▸ **Prompt**
Please report the number of lines in the entries below that contain "icon", with nothing added.

▸ **Given data**
::::::::::
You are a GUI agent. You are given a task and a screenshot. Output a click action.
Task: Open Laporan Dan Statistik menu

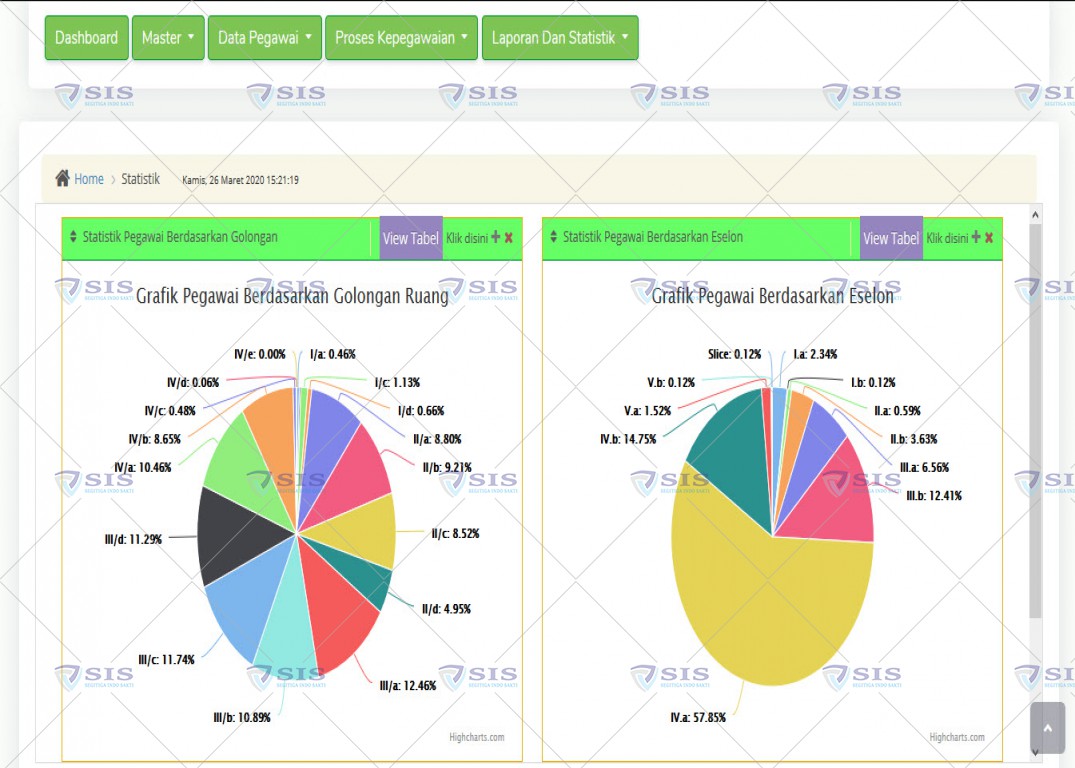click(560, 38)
::::::::::
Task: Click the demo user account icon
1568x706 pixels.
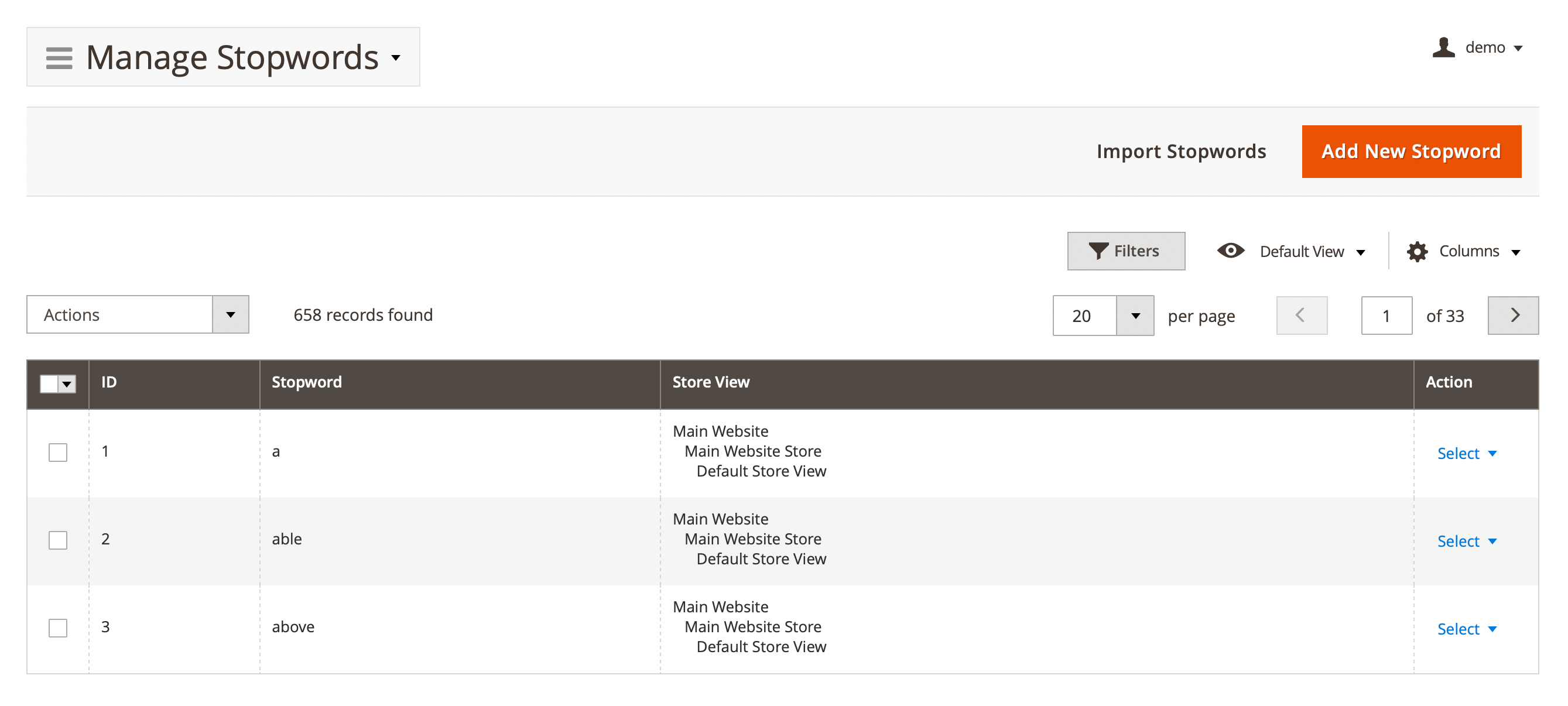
::::::::::
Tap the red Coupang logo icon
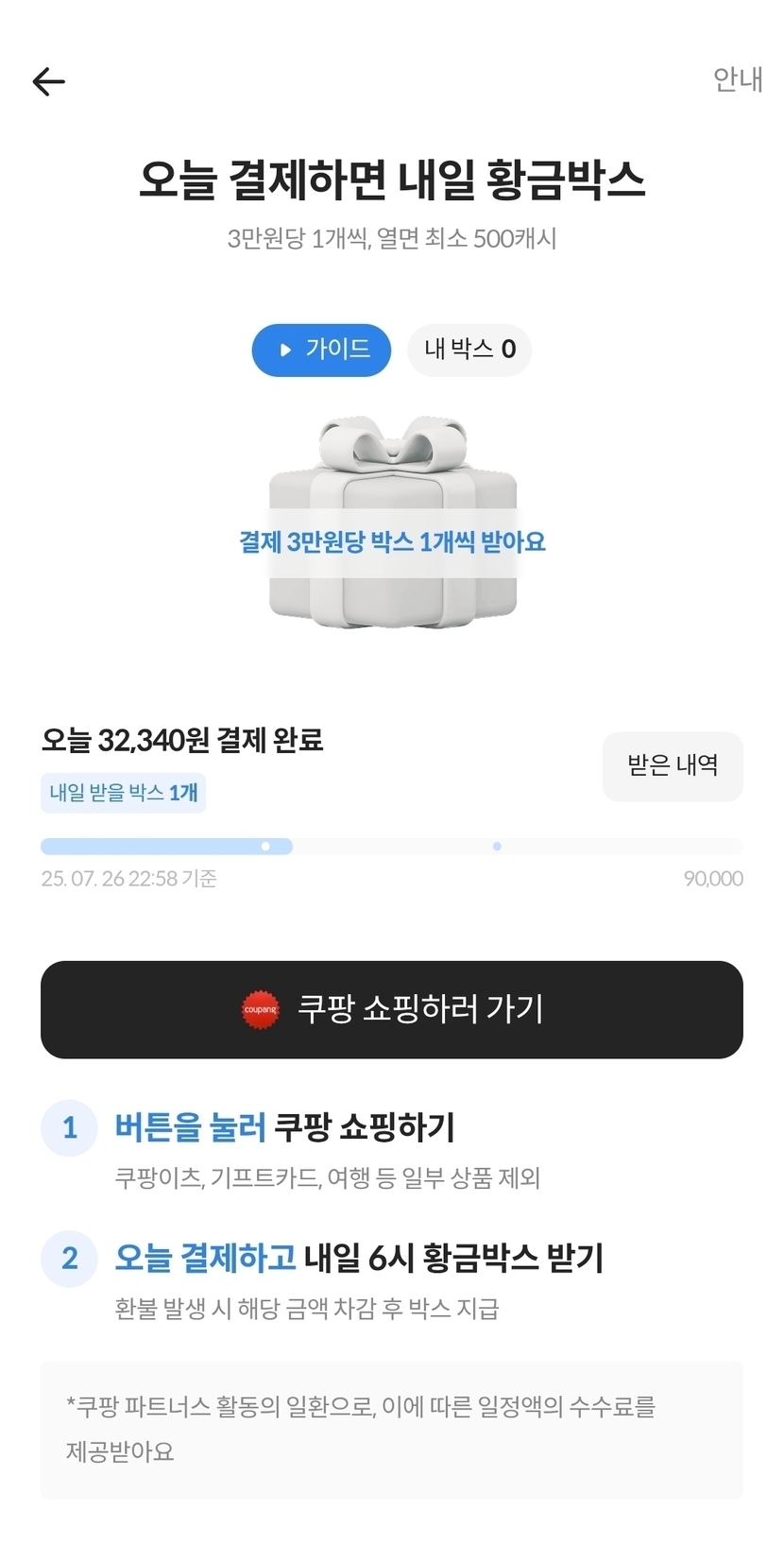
::::::::::
▸ **Reply to the exercise**
2